━━━━━ Textauszug
Sekt: Die junge Geschichte des deutschen Schaumweins

10. Juni 2025 | Prickelndes Wissen

Sekt: Die junge Geschichte des deutschen Schaumweins! Wein hat in Deutschland eine lange Tradition. Vor rund 7000 Jahren wurde in Georgien der erste Wein hergestellt, doch erst vor etwa 2000 Jahren brachten die Römer die ersten Weinreben nach Deutschland. Seitdem ist der Weinbau ein fester Bestandteil unserer Kultur. Aber wie kam es eigentlich zum Schaumwein, den wir heute als Sekt kennen?

SEkt: Perlen im Wein – ein Zufall wird zum Genuss

Früher waren Bläschen im Wein eher ein Problem. Weine wurden kaum gefiltert, und es blieben oft Zucker- und Hefepartikel zurück. Im Winter ruhte die Hefe, und Winzer dachten, der Wein sei fertig. Doch im Frühling, wenn es wärmer wurde, fing die Hefe wieder an zu arbeiten, und der Wein gärte weiter. Das führte zu Kohlensäure – und manchmal sogar zu explodierenden Flaschen!

Im 17. Jahrhundert bekamen die Engländer regelmäßig Fassweine aus Frankreich, darunter Weißweine aus der Champagne. Diese füllten sie in Flaschen um. Auch sie erlebten das Phänomen, dass bei steigenden Temperaturen der Wein weiter gärte, und die dünnen Flaschen mit Stoff- oder Wachsverschlüssen dem Druck oft nicht stand hielten. Die Lösung? Stärkere Flaschen aus dickem Glas, genannt verre anglais, und Korken aus Eichenholz. Der englische Wissenschaftler Christopher Merrett entdeckte, dass man durch Zugabe von Zucker und Hefe gezielt Schaumwein herstellen konnte. So entstanden in England die ersten Schaumweine nach der Méthode ancestrale.
━━━━━━━━━━
━━━━━ Gesammelte Daten
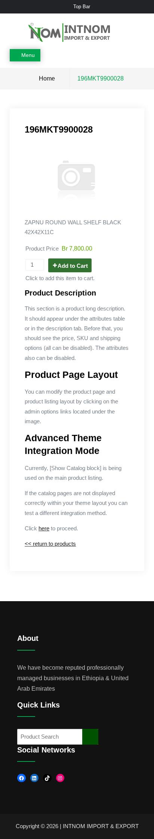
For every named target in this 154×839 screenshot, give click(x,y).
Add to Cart (73, 266)
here (43, 528)
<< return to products (50, 543)
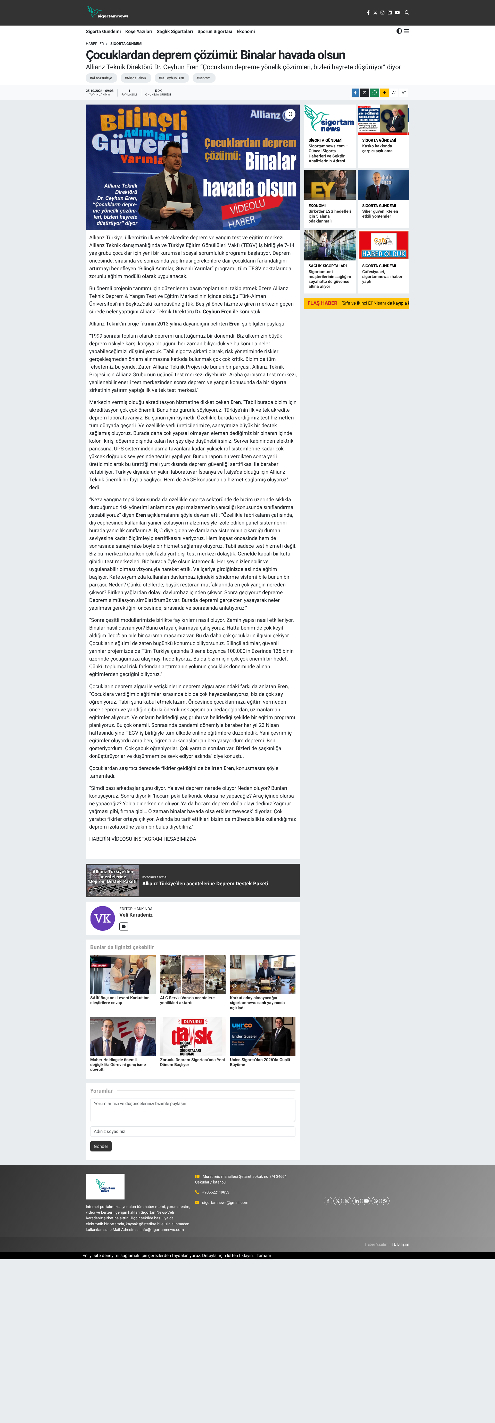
━━━━━━━━━━
_Aufgabenstellung_
Schreibe den Text über die Geschichte des deutschen Sekts im Anschluss an seinen letzten Satz weiter.

_Lösung der Übung_
Champagne Gemarkung
Gemarkungsstein Champagne

In der Champagne hingegen galt Schaumwein lange als Fehler. Man nannte ihn sogar „Teufelswein“ (Vin du diable). Doch als die Champagner-Winzer merkten, wie beliebt ihr sprudelnder Wein in anderen Ländern war, begannen sie ab 1730, neue Techniken wie das Rütteln und Degorgieren zu entwickeln. Berühmte Kellereien wie Ruinart (1729) und Moët (1743) entstanden, und Champagner wurde weltweit ein Verkaufsschlager.

Sekt-Geschichte: Deutsche Wurzeln in der Champagne

Ende des 18. Jahrhunderts zogen viele deutsche Unternehmer nach Frankreich und mischten im Champagnergeschäft mit. Namen wie Bollinger, Deutz oder Geldermann prägen bis heute die Champagnerwelt. Gleichzeitig brachten Pioniere die Kunst des Schaumweins nach Deutschland. Georg Christian Kessler, der zuvor bei Veuve Clicquot gearbeitet hatte, gründete 1826 in Esslingen die erste deutsche Sektkellerei.

Woher kommt der Name „Sekt“?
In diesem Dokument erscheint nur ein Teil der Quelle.